** Source passage **
Now let me tell you. Not many things get me excited. I do fine with snakes, bears, wasps, you name it.
And I'll be honest, my last drought of bat experiences was fabulous. It's been a wonderful 15 year stretch since I last had to deal with this flying mammal species. And that bat, I'm sure, regrets messing with 2 teenage cousins during the wee hours of a sleep over.
After a rush around the house--heart still pounding--trying to find batteries for my camera that has the most zoom, and Julia trailing close behind, I snapped this picture,
then sllllooooowly reached for my basket to jet inside. Of course it then "got scared" as Julia puts it, and FLEW AT ME. I darted for the door that was still open with my basket in hand, plowed Julia over sending her into a weeping tizzy, and slammed the door behind me. All the while, screaching and squealing for the neighbors to hear.
And wouldn't you know, I thought it had went on its way. I would have if I was getting kicked out of someone else's place. But much to my surprise, it flew right back to its apparent home in the top of our umbrella. I found that out the hard way minutes later when I decided I would air out the umbrella, now that it was gone.
So, it's still there. I'm quite positive about it.
And I'm quite positive that Julia is now in love with bats, regardless of her mother's petrified behavior. Because, you know, she informed me that they help us by eating mosquitos. And the bat was probably scared because it couldn't find its mama.
And I'm quite positive that only about 20 minutes ago did my pounding heart return to normal rhythm.

[Records for finding items]

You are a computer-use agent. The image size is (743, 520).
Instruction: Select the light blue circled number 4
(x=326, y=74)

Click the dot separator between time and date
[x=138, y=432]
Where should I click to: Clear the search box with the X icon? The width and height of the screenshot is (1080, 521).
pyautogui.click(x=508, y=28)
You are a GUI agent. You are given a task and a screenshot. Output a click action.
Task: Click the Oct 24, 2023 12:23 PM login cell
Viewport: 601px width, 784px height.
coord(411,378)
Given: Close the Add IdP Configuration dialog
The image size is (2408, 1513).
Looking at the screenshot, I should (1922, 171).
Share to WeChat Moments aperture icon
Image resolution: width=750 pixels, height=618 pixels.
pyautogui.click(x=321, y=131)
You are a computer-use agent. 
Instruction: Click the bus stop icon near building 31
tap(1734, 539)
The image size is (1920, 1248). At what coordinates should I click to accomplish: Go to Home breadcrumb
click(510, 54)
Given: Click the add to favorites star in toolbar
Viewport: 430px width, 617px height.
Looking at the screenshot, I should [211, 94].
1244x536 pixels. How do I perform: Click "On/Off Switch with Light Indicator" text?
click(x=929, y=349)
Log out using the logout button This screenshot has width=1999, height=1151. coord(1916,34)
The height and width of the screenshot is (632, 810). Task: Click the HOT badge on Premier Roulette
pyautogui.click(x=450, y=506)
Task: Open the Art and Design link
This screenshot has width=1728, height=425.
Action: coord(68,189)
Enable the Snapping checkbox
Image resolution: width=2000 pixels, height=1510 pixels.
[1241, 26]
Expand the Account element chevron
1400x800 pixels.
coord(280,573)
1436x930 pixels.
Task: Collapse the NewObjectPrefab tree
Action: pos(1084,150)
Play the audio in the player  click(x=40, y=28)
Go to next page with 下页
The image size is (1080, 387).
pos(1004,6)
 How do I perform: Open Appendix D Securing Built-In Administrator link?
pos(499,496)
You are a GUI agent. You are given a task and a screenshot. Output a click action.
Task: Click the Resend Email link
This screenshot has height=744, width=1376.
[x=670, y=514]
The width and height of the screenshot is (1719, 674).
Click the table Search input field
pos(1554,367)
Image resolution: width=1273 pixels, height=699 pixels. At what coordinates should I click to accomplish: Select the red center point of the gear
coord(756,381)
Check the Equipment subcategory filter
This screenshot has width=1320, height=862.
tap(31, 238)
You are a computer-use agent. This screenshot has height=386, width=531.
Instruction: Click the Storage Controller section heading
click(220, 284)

** Tasks to carry out **
(a) According to the bat story, where did the bat fly back to after it flew at the writer?
(b) Reproduce the bat story's text from "After a rush" up to and including "neighbors to hear.".
The rows are separate material from the bat story.

** List of solutions **
(a) The top of the umbrella.

(b)
After a rush around the house--heart still pounding--trying to find batteries for my camera that has the most zoom, and Julia trailing close behind, I snapped this picture,
then sllllooooowly reached for my basket to jet inside. Of course it then "got scared" as Julia puts it, and FLEW AT ME. I darted for the door that was still open with my basket in hand, plowed Julia over sending her into a weeping tizzy, and slammed the door behind me. All the while, screaching and squealing for the neighbors to hear.